Clustering seems easy : you throw your data into a clustering algorithm (like the popular k-means clustering) and see what comes out of it.
FORGET IT !
What is clustering ? Here is one definition (picked ad random from a google search : “Clustering is a data mining (machine learning) technique used to place data elements into related groups without advance knowledge of the group definitions.”
So it’s about clusters, “related groups”. Well, not related groups, I suppose, but groups containing related individuals. Generally we see rather explanations like “putting observations in groups so that the distances within the groups are as small as possible and the distances between the groups as large as possible.”
In other words : the groups come into existence by playing around with distances. And that’s what it’s all about : distances.
Distances seem easy : if you work with continuous variables you calculate the Euclidian distance, if you work with categorical variables you can calculate a jaccard distance.
With a bit of standardizing and creativity you can even mix the two.
But that is not what this post is about.
An example will make it more clear.
Suppose you want to cluster the customers of a bank. You will use variables like account balances, number of investment transactions, credit card transactions, mortgage loan balance etc.
It is perfectly possible to combine them into one euclidian distance. But does a difference of 1,000$ between the current account balances of two customers represent the same distance as for example a difference of 15 credit card transactions during the previous month ? How do you compare these two ? How do you decide that the one is more important than the other ?
Eureka ! Standardisation.
Indeed, you can standardize them, so the distributions of the variables become comparable.

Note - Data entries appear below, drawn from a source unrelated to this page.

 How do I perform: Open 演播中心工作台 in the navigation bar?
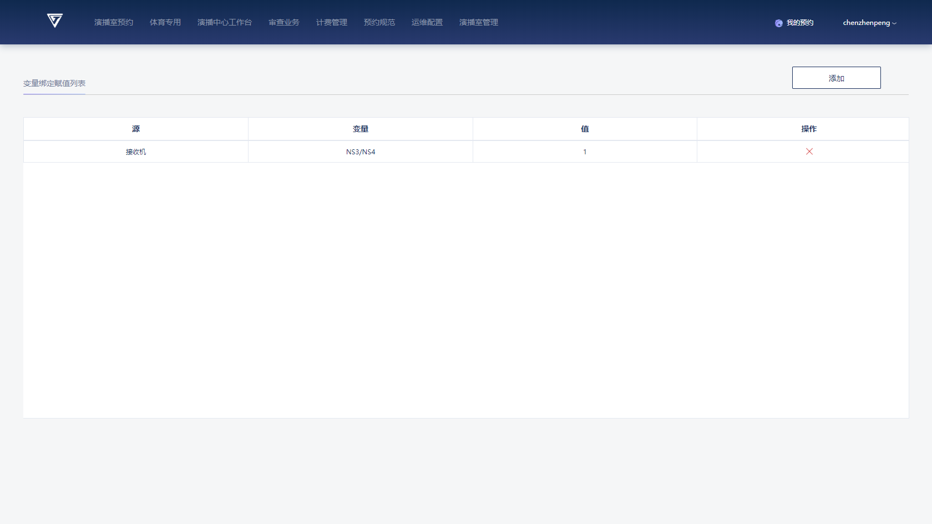[225, 22]
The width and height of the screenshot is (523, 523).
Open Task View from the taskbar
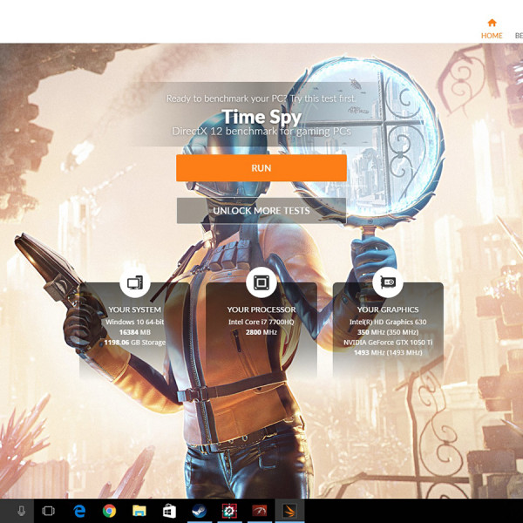49,511
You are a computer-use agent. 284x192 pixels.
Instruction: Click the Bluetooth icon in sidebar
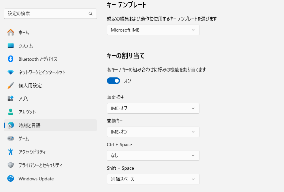pos(11,59)
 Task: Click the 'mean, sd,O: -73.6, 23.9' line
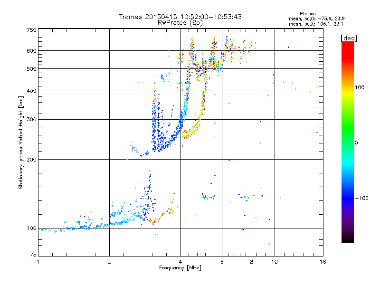coord(316,19)
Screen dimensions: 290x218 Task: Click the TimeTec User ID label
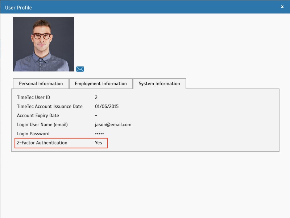pos(33,97)
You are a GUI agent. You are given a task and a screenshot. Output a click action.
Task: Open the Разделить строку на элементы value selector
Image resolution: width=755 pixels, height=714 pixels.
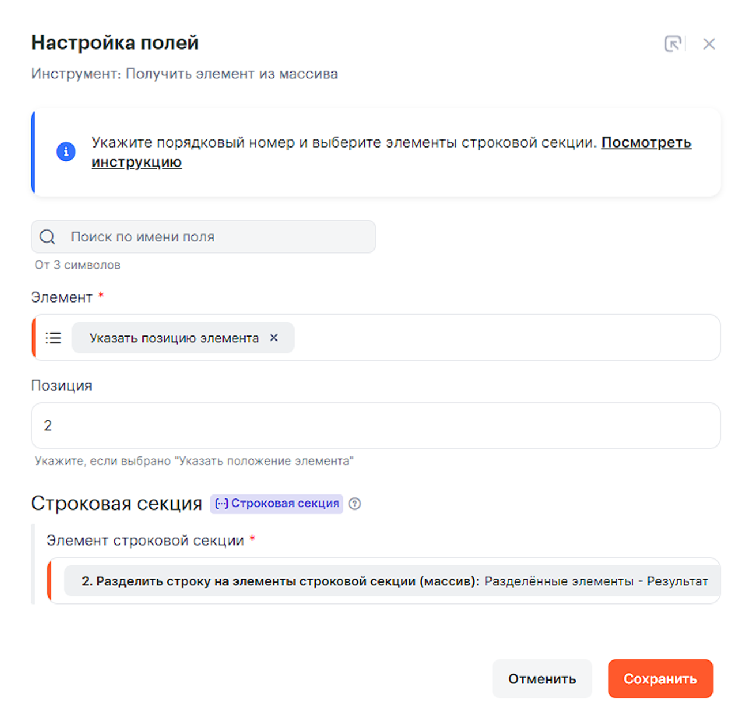pyautogui.click(x=394, y=581)
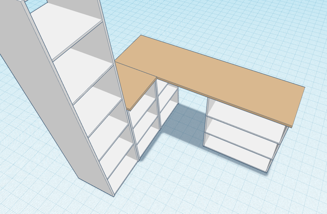Click the narrow shelf unit under the desk corner
This screenshot has height=214, width=327.
click(168, 104)
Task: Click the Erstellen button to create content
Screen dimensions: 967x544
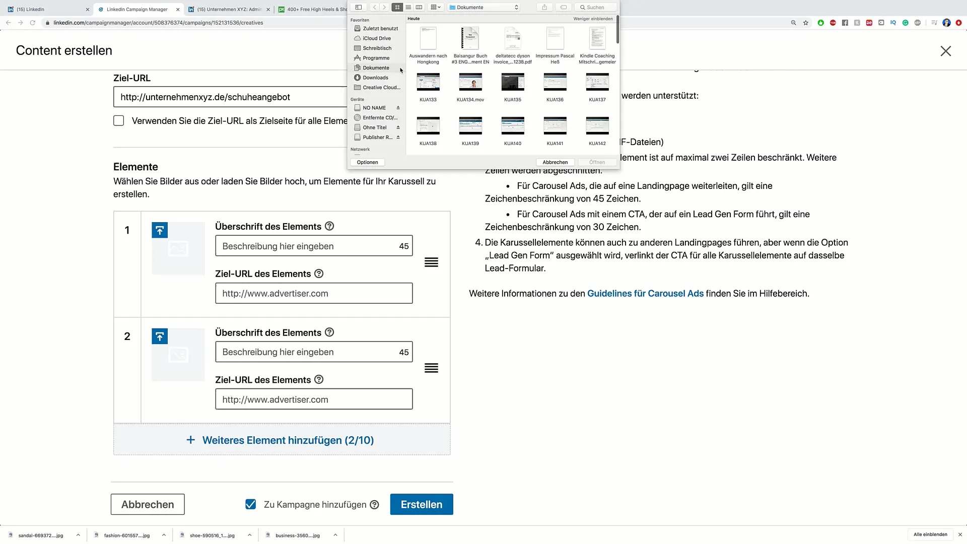Action: 422,504
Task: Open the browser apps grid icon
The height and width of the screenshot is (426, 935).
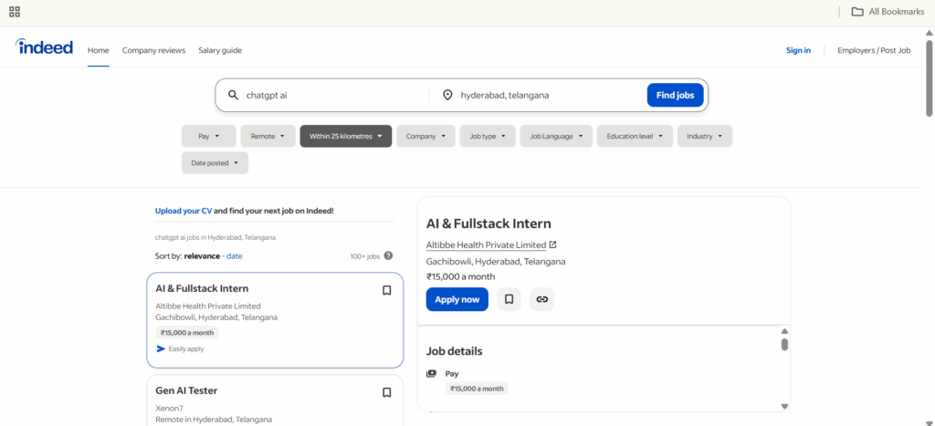Action: 15,12
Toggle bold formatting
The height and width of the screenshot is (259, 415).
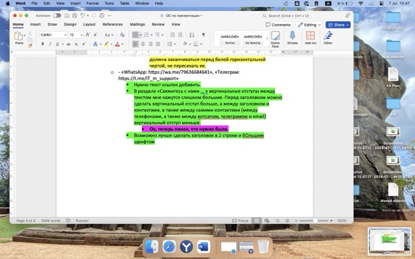(42, 44)
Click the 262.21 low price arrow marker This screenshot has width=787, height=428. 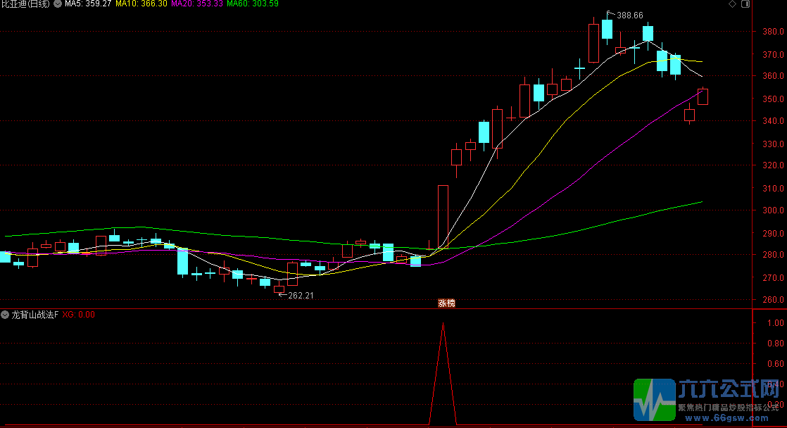pos(296,296)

But even then. Does a difference of one standard deviation (std) between current account balances represent — in the eyes of the business — the same as one std difference between number of credit card transactions ? Perhaps the bank profit increase due to a current account balance increase of one std is only half than that of a one std increase in number of credit card transactions! In that case it may be appropriate to for example divide the first measure by 2
In order to know that you have to talk to the business people for each and every comparison between two variables.
To be perfectly good the result must be a matrix of pairwise comparisons where each row and each column represents one of your variables. Realise that in some cases this matrix can be huge, as well as the amount of time you will have to spend with you business expert to discuss each pair of variables to come up with some importance ratio, or distance ratio.
And after that you have to make sure that the whole matrix is somewhat consistent. Because if your business expert is sure that variable A is twice as important as variable B and variable C is only half as important as variable A, but still, variable B is far more important than variable C, well, than “Houston we have a problem” and you will have to negotiate.
So indeed, clustering may be rather easy, but getting a good view on the appropriate distance definitions is the hard part.